Thailand: Large companies still dominant locally
The top 5% of companies by revenue account for 85% of Thailand’s business sector revenue, while medium-sized companies have been restricted in funding accessibility and small firms have low productivity, according to the Bank of Thailand’s think tank.
Revenue concentration of these large companies has lingered for more than 10 years, said Archawa Paweenawat, principal researcher of the Puey Ungphakorn Institute for Economic Research (Pier).
Moreover, these large companies enjoy a 46% share of sales and 60% share of profit among all Thai business operators, Mr Archawa said.
The top 5% by revenue this year are in wholesale, retail, auto manufacturing and oil refining, he said.
The finding is part of a study of Thailand’s business structure using 750,000 companies’ financial statements over the course.
Medium-scale firms managed to yield higher return on investment than large companies, but their lending accessibility is limited, Mr Archawa said.
Both medium-sized and small companies have problems in current asset management, he said.
The study found that the power of companies with high market influence has increased at a faster pace than for others.
Companies in the service sector have superior market power than those in the manufacturing sector, Mr Archawa said.
The country’s top 5% of companies by market influence are engaged in retail, wholesale, restaurants, hospitality and food manufacturing.
Operators in water transport, travel agencies, warehouses and entertainment have significantly increased in market power, while those in telecom, printing, sport/recreation, information technology and restaurants have seen their market influence decline.
Market power has an adverse impact on efficiency in resource allocation, discouraging investment to improve productivity and weakening motivation and exportability.

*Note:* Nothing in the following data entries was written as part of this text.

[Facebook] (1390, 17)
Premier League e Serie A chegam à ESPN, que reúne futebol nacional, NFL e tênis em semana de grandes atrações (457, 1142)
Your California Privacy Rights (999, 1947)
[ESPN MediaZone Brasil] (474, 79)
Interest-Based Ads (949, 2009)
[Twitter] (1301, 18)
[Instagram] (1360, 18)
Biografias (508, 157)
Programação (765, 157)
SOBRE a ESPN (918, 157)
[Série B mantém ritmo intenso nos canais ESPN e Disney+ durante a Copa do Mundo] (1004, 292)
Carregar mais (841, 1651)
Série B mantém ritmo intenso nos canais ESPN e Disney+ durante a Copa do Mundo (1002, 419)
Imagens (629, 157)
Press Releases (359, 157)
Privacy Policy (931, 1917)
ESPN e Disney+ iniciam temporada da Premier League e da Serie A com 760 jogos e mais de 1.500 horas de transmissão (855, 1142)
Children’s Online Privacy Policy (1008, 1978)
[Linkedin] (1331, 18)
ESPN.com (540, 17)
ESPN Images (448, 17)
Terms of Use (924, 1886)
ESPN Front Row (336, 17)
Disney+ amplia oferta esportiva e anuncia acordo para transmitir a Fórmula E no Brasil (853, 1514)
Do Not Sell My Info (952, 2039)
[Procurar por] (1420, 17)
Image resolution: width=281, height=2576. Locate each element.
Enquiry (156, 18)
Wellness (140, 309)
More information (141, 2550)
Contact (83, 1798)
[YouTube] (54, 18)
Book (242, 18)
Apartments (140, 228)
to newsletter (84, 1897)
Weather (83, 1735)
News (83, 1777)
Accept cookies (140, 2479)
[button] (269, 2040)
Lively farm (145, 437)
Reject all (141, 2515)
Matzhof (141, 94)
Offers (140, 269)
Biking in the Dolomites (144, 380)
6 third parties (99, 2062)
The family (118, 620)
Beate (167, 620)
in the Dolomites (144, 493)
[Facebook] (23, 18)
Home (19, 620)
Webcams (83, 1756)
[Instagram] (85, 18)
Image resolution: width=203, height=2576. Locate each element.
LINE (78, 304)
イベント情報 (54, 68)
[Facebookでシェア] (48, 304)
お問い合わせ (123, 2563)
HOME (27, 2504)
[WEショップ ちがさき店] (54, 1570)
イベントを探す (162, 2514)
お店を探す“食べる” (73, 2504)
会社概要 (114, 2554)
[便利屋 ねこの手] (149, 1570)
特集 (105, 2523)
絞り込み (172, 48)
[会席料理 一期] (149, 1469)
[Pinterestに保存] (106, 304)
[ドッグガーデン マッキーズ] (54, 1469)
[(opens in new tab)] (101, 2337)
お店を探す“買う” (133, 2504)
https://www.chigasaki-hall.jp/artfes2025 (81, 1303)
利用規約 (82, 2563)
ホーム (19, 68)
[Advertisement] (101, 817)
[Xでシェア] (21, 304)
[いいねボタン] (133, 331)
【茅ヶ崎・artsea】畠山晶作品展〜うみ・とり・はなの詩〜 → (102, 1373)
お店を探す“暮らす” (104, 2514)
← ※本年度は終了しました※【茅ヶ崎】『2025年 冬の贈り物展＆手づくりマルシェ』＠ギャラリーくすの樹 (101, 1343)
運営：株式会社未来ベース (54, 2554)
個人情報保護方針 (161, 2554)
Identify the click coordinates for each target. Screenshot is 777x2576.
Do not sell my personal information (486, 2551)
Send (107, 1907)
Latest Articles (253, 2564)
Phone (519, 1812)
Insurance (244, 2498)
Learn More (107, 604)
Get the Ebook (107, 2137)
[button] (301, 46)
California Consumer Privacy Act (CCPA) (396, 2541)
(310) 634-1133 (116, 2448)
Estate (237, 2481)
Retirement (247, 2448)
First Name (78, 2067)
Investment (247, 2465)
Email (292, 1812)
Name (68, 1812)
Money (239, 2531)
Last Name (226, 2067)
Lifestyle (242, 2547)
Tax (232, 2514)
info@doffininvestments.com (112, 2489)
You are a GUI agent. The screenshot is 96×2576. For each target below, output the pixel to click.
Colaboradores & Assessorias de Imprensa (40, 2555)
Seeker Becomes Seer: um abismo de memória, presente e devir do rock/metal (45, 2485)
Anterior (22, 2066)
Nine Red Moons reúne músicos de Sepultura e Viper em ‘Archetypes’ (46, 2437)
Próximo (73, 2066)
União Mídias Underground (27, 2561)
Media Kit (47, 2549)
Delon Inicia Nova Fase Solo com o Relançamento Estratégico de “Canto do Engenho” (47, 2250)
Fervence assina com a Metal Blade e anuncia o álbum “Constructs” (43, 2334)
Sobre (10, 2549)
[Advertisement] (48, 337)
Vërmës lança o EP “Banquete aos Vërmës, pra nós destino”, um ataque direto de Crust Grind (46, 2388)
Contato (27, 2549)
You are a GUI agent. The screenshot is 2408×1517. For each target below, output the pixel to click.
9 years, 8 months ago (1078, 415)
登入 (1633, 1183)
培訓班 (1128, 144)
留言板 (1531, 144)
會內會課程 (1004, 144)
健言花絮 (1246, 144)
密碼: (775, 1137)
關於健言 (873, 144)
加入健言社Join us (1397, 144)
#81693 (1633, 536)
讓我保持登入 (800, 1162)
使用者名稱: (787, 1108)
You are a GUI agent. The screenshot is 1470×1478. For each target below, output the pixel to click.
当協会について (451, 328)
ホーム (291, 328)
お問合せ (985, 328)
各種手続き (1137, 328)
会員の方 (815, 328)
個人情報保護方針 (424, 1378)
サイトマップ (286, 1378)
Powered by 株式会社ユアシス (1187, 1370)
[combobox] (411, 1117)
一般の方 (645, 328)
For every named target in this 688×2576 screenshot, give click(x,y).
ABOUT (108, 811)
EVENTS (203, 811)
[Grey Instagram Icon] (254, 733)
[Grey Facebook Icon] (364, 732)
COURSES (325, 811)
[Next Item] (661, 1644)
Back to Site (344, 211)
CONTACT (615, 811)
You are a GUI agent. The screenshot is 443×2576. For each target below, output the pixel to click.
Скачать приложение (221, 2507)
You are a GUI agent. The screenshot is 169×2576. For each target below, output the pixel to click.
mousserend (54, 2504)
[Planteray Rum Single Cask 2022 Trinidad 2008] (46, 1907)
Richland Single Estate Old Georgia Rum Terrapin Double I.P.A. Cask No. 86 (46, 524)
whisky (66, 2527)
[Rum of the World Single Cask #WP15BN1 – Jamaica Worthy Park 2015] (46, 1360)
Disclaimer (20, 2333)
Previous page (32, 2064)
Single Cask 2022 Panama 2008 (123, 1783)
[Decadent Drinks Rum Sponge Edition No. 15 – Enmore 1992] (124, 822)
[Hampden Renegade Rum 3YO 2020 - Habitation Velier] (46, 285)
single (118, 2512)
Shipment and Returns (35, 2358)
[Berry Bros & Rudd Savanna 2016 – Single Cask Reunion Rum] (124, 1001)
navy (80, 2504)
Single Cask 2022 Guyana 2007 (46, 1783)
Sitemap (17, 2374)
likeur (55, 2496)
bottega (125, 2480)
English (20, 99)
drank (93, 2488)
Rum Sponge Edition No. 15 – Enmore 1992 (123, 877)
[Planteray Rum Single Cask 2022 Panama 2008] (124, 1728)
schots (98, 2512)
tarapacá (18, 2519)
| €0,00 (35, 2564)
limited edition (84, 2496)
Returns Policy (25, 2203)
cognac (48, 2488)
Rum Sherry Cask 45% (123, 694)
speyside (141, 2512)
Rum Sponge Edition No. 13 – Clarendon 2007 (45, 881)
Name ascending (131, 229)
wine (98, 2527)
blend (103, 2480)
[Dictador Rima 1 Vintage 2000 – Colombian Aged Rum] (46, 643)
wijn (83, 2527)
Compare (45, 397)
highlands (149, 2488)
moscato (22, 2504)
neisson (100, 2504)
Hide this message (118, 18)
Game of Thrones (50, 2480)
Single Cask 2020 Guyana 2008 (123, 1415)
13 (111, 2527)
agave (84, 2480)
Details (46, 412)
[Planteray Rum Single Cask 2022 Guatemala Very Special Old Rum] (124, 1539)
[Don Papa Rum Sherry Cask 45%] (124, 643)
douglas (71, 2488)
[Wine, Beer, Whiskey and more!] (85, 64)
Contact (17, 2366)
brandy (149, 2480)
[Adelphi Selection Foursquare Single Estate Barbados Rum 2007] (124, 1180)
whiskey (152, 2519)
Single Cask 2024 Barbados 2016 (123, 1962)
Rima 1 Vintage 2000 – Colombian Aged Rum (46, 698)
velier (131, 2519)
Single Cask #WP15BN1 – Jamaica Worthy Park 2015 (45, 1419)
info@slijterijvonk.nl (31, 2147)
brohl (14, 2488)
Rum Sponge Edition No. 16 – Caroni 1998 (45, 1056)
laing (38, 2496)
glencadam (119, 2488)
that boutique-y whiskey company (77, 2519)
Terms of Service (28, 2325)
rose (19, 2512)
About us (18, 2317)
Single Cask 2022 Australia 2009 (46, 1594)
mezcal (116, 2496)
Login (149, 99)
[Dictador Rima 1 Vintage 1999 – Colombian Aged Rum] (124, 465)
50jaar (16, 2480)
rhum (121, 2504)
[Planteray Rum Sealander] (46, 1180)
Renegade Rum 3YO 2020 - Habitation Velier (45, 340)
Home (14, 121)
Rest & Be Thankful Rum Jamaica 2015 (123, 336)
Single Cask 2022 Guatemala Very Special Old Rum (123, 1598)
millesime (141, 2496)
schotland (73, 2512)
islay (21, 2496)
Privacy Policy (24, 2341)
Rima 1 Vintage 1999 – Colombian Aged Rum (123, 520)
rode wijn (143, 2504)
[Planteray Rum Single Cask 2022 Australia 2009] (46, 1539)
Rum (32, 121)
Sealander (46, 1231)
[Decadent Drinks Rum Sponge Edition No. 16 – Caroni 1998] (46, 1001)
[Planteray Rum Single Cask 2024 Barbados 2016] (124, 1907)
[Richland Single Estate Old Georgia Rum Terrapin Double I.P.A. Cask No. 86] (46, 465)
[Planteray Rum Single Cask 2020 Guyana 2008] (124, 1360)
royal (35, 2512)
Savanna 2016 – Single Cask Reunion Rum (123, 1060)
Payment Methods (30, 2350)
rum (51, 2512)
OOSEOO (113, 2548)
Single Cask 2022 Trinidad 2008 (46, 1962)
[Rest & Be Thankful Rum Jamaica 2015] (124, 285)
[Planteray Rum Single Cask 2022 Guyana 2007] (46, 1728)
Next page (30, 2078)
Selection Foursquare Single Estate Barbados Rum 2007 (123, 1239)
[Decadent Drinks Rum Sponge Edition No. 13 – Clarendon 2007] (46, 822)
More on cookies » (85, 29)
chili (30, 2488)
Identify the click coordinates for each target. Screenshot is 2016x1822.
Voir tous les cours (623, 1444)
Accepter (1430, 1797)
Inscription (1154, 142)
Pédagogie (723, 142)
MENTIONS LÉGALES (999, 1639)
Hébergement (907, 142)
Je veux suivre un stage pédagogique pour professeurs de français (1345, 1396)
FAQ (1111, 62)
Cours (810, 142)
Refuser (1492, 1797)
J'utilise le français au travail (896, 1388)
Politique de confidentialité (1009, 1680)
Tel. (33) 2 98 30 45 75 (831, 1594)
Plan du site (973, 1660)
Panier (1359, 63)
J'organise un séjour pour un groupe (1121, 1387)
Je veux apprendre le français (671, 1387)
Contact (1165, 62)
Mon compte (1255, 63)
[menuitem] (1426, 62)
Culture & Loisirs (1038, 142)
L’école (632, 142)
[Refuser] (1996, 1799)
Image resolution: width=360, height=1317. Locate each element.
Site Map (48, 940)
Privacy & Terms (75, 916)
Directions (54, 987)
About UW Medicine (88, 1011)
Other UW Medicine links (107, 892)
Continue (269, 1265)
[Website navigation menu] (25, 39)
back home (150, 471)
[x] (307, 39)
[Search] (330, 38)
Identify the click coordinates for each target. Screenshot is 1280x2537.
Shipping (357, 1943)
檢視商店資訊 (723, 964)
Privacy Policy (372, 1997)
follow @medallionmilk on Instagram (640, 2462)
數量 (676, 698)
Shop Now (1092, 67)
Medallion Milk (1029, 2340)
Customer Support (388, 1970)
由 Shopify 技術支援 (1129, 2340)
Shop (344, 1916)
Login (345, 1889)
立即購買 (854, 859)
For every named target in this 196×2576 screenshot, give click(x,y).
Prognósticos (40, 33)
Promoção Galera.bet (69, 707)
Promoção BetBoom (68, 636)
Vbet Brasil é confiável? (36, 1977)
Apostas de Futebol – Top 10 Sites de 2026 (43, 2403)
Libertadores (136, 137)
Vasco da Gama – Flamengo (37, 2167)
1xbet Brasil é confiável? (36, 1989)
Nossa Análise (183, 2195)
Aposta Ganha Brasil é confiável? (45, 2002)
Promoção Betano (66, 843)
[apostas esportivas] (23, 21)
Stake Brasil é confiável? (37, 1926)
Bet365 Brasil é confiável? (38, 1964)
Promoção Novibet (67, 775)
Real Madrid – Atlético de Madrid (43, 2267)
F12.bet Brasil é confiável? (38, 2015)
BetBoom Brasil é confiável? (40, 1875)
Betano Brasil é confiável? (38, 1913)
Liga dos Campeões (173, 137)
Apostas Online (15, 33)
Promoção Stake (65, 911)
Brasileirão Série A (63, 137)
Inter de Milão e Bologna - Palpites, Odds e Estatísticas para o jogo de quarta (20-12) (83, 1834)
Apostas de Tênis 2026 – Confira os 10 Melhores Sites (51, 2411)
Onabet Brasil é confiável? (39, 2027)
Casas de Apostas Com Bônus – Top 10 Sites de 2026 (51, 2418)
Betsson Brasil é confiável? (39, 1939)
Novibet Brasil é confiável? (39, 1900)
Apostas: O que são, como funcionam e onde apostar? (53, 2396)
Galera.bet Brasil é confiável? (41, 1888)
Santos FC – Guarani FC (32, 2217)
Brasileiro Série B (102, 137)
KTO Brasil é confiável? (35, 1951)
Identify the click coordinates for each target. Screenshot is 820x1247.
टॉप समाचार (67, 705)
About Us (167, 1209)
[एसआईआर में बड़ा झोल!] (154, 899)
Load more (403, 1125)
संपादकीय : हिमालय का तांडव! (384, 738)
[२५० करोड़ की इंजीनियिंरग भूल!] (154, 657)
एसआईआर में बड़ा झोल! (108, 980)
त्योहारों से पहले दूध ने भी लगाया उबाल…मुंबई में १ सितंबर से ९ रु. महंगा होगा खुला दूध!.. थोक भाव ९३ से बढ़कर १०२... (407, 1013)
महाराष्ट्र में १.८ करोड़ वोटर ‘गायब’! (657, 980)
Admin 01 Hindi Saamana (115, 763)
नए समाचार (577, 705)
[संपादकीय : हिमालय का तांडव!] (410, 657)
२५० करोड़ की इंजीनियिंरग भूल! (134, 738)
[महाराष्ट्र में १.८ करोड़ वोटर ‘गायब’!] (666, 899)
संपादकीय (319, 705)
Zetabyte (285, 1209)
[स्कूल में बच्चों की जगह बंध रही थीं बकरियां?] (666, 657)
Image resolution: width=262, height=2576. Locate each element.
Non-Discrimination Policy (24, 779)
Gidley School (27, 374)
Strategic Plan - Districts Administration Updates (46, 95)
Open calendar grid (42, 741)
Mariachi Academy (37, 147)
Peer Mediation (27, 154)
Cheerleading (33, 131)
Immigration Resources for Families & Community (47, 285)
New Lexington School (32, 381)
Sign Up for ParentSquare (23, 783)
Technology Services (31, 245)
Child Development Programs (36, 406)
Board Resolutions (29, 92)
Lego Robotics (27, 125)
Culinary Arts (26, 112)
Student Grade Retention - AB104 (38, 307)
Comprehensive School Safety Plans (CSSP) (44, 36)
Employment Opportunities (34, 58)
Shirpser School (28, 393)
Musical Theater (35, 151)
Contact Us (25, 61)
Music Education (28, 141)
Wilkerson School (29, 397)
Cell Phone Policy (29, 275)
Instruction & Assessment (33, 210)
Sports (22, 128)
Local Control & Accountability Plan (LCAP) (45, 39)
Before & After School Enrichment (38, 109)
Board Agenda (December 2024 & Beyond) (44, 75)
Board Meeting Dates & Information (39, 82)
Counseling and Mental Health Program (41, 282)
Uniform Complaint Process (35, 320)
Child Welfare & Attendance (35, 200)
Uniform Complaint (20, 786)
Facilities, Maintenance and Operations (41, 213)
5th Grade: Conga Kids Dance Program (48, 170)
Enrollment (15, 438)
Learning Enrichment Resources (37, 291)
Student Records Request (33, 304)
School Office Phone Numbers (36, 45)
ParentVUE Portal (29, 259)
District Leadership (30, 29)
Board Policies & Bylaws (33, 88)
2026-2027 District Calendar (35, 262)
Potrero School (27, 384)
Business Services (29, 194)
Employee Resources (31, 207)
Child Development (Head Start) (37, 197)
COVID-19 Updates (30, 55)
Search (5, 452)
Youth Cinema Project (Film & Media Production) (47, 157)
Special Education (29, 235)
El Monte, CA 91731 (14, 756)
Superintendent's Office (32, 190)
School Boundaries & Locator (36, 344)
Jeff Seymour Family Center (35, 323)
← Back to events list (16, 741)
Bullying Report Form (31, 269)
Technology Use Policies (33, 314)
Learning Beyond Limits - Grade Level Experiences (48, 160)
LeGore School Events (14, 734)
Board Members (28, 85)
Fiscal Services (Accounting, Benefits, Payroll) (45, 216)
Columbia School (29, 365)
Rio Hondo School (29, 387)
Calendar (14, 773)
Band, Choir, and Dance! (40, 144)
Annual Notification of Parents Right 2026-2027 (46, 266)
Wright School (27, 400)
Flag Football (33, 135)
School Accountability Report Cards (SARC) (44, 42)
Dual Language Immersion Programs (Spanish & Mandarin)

A continuous decline in the business dynamics of Thai companies has raised their average age, and there is a correlation between zombie companies and business dynamics.
Zombie companies are unprofitable companies that are kept alive.
Industries that have a high number of zombie companies include construction, hospitality, sport/recreation, education and basic metal production, Mr Archawa said.
The continuous fall in Thai business dynamics and the persistence of zombie companies will narrow the chances of newcomers entering the market and bode ill for the growth of other firms engaged in the same industries, so policies to accelerate wiping out these zombie firms and to ease the entry of new players are required.